▸ Source material:
================

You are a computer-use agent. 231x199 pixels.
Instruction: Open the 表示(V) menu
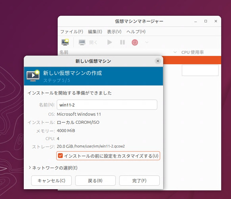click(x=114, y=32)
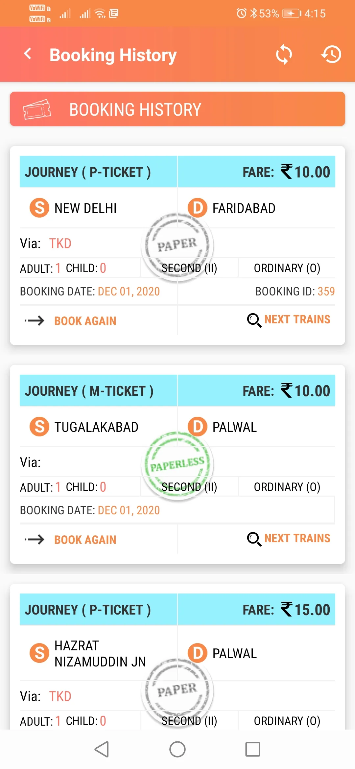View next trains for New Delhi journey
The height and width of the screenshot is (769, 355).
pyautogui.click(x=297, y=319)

================

▸ To be done: Reproduce the text of the items above verbatim, omitting the pictures.

▸ Correct response:
You are a computer-use agent. 231x199 pixels.
Instruction: Open the 表示(V) menu
click(x=114, y=32)
View next trains for New Delhi journey
The height and width of the screenshot is (769, 355).
pyautogui.click(x=297, y=319)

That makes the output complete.